__TASKS AND EXERCISES__:
• A. Answer these questions from the food tour text below:
(i) At what time did the food tour start?
(ii) How long was the wait in line at Tacos de Carnitas Gradilla?
(iii) Where did the group stop for the drink called Tuba?
• B. Reproduce the passage of the food tour text between "Vallarta Food Tours" and "he left me.", inclusive, without any changes.

══ SUPPLIED TEXT

Vallarta Food Tours (11/25/2021)

Our first full day in Puerto Vallarta! Today we went on a food tour starting at 9:30 a.m. A little early to start a taco tour I thought, but little did I know that certain stands close as soon as they’re sold out for the day, which could be as early as 10 a.m.

I was also reluctant to go on a bike tour. Sure, I know how to ride a bike, but I am not the most stable biker, and I worried about being slow and not being fit enough for tough terrain. But I went in with an open mind and threatened Ray if he left me.

The group was small—guide Homero and four guests (including Ray and me). We rode about a five mile circle around the city, from 5 de diciembre, through centro, and to the end of the pier in old town/romantica zona/emiliano zapata, but not always in the touristy areas.

Tacos de Carnitas Gradilla

We started at Tacos de Carnitas Gradilla, where we had carnitas “breakfast tacos.” Why breakfast tacos? Because the man who preps the pork, starts at 4:30 a.m. and only prepares a certain amount every day. When the pork runs out, it’s closing time. The record is 10 a.m., so if you don’t get to the stand early, you will miss out. The twenty-minute wait in line was well worth it!

We learned that this family had been in business for generations and that the flavor of the meat was due in large part to the lard that had been handed down from father to son—a great honor. The taco was delicious and perfect for a first meal of the day.

picture of lamb barbacoa taco
Lamb barbacoa

Tacos Beltran

Next stop was Tacos Beltran where we feasted on carne asada mixed with crispy pork shoulder. Hard to believe, but this was even more flavorful than the first taco. The crispiness of the pork shoulder combined with the carne asada provided an explosion of flavor.

We did have another wait in line, but it gave us time to digest the first taco. Homero also pointed out that a busy taco stand always means good food to be had.

I was also happy that the terrain, though bumpy on cobblestone streets, was relatively flat and easy to navigate.

¡Aqui Es Texcoco!

Our third stop was for lamb barbacoa tacos. The lamb was melt-in-your-mouth tender and the tortilla was fried, adding some crispiness to the bites. This blog is going to get really boring because all the food was amazing, but that’s what going on a local food tour is all about, right? I guess if I had to pick, this might have been my least favorite. However, if it had been the only place we stopped, I would have been totally happy.

description of tuba - fermented traditional mexican drink

Tuba by Concepción

After a longer ride, we stopped on the Malecón for a traditional Mexican drink called Tuba. The sign indicates that it is the sap of the palm tree, slightly fermented apples, strawberries, honey, pecans, sugar, and purified water. A nice refresher half way through the tour.

════
══ DATASET RECORDS

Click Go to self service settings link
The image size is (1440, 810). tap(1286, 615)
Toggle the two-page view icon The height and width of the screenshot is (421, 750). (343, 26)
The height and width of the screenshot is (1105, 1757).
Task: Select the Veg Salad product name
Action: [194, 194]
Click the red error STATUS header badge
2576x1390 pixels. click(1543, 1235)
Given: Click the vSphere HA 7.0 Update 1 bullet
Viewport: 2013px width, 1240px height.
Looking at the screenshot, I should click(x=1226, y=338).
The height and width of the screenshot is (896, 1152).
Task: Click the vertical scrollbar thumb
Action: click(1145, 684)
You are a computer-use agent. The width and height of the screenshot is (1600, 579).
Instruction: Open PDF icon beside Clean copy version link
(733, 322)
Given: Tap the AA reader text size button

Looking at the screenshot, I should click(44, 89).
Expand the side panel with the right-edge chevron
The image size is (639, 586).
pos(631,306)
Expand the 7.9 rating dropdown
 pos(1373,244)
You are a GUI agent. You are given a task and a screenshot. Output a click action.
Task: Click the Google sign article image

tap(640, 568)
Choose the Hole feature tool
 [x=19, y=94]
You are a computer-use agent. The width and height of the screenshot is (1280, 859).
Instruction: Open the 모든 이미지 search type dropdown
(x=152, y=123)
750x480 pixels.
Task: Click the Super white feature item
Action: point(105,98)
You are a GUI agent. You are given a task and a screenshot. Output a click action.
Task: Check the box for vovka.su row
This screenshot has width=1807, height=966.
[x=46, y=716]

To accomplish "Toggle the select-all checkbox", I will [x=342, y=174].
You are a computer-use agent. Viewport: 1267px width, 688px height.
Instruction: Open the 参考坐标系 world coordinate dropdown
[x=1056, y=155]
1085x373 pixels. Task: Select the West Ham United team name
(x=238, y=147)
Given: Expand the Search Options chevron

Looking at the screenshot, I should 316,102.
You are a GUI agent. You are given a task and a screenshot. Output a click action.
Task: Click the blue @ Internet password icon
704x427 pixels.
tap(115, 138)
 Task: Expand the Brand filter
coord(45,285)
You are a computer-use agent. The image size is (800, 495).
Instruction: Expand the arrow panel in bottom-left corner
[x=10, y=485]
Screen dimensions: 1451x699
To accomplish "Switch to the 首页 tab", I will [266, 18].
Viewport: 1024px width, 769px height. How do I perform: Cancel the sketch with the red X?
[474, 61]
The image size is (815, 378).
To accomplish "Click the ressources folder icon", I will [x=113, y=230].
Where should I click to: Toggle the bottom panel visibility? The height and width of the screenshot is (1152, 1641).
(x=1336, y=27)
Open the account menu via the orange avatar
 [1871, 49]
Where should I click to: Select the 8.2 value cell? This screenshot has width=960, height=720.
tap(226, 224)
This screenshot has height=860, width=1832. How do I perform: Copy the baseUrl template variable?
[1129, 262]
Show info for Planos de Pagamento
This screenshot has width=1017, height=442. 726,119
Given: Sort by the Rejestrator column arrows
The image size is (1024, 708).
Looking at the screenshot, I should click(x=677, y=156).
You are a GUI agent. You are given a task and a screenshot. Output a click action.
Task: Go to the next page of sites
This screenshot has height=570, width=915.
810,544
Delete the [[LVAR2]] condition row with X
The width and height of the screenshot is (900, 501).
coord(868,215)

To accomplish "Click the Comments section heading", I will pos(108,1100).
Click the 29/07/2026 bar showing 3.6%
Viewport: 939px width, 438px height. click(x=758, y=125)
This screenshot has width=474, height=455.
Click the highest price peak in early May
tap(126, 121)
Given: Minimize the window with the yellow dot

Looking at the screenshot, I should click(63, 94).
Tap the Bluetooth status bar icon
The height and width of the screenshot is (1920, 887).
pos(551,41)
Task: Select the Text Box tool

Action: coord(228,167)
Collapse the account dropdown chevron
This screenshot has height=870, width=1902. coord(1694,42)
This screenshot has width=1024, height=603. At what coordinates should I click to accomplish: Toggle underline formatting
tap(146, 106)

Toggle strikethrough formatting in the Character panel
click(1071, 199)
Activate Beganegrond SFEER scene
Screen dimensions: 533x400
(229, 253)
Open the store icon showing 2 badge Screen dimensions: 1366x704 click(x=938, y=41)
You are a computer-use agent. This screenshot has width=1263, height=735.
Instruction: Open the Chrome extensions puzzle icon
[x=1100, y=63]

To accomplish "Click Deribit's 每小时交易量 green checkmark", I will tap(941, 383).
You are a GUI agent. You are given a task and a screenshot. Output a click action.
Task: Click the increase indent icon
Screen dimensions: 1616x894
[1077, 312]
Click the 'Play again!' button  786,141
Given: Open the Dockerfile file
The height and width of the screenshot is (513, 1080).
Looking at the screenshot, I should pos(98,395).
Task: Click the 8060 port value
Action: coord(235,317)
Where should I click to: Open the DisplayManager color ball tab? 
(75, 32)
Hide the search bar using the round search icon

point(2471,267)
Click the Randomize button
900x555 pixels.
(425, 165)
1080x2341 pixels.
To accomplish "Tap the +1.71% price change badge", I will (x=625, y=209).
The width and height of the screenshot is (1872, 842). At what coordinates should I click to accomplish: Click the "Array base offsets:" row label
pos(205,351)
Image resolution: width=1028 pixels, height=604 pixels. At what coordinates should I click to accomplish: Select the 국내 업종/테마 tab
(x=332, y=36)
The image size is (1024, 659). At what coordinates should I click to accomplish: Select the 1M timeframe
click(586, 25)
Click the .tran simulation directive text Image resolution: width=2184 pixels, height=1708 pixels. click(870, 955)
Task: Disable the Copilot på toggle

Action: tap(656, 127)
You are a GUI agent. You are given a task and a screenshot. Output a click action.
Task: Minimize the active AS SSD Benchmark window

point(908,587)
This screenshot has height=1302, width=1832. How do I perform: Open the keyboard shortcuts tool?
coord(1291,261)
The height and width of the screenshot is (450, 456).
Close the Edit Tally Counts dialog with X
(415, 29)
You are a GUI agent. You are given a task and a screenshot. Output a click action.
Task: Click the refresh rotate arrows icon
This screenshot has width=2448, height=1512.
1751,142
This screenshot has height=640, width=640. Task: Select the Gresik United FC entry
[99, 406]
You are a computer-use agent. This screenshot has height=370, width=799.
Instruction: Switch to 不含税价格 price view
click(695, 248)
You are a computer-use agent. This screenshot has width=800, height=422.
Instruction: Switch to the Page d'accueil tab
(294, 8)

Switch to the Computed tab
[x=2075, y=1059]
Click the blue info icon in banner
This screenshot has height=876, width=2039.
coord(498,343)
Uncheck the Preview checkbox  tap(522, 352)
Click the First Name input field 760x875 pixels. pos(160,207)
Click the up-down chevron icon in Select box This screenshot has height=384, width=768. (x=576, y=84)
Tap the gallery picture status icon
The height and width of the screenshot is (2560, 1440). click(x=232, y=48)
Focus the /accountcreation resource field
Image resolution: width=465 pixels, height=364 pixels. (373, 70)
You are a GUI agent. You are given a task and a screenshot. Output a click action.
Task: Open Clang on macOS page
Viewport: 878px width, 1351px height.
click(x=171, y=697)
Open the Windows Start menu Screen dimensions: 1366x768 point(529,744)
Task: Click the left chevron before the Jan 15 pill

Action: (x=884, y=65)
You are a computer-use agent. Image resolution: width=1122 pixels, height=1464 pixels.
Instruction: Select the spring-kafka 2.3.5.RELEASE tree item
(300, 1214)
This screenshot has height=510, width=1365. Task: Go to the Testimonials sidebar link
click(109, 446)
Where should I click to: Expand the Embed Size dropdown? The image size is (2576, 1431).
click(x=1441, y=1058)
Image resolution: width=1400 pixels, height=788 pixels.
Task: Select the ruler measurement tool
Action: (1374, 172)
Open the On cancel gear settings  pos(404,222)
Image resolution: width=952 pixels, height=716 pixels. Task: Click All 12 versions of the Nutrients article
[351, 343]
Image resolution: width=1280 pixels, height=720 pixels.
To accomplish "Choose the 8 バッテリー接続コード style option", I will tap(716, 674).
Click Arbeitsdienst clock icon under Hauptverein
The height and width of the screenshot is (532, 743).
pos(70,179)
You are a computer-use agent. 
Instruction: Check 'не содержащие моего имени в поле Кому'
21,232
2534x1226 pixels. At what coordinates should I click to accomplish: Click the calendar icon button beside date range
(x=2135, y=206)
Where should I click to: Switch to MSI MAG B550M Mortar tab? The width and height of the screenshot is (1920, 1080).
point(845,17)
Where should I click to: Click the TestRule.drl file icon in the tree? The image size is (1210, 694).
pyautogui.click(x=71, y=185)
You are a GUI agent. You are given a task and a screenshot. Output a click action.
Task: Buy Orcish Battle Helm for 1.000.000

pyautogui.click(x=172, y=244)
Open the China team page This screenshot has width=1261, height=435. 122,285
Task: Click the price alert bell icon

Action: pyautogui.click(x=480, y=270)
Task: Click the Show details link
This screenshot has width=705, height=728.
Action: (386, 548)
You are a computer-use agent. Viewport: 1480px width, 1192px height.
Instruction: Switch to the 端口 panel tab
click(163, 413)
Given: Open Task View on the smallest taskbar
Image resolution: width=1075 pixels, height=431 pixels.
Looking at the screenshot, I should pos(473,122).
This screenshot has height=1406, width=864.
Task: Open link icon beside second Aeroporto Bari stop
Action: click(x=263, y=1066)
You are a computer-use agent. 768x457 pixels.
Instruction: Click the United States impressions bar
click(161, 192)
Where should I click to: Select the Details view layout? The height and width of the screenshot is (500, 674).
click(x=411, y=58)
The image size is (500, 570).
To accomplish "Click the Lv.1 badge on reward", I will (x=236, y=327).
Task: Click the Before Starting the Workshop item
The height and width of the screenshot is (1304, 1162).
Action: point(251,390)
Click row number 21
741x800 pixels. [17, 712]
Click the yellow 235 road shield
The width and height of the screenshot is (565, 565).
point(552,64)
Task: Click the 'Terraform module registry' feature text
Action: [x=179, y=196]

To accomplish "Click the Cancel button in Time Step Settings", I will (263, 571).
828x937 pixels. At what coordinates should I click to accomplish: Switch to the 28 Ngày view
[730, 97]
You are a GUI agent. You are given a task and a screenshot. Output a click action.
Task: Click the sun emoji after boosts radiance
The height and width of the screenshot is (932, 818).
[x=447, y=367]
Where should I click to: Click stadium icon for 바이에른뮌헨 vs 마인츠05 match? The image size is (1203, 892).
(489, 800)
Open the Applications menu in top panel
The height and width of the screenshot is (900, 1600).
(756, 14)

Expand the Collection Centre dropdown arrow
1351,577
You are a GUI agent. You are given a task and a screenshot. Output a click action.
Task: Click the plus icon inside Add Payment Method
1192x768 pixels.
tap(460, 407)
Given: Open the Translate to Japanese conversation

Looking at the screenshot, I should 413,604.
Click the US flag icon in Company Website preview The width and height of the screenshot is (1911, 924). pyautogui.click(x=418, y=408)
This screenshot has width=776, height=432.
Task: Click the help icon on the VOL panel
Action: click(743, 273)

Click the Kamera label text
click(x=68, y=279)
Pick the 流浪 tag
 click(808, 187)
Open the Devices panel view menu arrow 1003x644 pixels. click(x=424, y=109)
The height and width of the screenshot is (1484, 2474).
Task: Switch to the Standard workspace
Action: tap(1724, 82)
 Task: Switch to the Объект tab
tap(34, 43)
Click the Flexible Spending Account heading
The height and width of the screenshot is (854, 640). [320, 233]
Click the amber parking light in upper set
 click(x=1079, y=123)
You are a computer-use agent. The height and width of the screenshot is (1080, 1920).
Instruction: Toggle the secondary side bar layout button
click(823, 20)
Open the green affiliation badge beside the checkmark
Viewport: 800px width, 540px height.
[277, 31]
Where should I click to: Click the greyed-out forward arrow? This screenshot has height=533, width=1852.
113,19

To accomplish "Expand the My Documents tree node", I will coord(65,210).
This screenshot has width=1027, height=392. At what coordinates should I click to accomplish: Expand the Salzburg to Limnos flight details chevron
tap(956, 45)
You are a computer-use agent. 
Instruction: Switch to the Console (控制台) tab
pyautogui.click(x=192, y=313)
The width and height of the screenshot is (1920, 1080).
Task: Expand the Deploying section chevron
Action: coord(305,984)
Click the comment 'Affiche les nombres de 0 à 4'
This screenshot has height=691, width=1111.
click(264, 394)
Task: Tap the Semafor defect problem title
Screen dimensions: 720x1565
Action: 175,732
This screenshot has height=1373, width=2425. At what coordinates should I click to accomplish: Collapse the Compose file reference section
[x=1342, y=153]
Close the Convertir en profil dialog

════

__SOLUTIONS FOR EACH TASK__:
• A.
(i) 9:30 a.m.
(ii) Twenty minutes
(iii) On the Malecón

• B.
Vallarta Food Tours (11/25/2021)

Our first full day in Puerto Vallarta! Today we went on a food tour starting at 9:30 a.m. A little early to start a taco tour I thought, but little did I know that certain stands close as soon as they’re sold out for the day, which could be as early as 10 a.m.

I was also reluctant to go on a bike tour. Sure, I know how to ride a bike, but I am not the most stable biker, and I worried about being slow and not being fit enough for tough terrain. But I went in with an open mind and threatened Ray if he left me.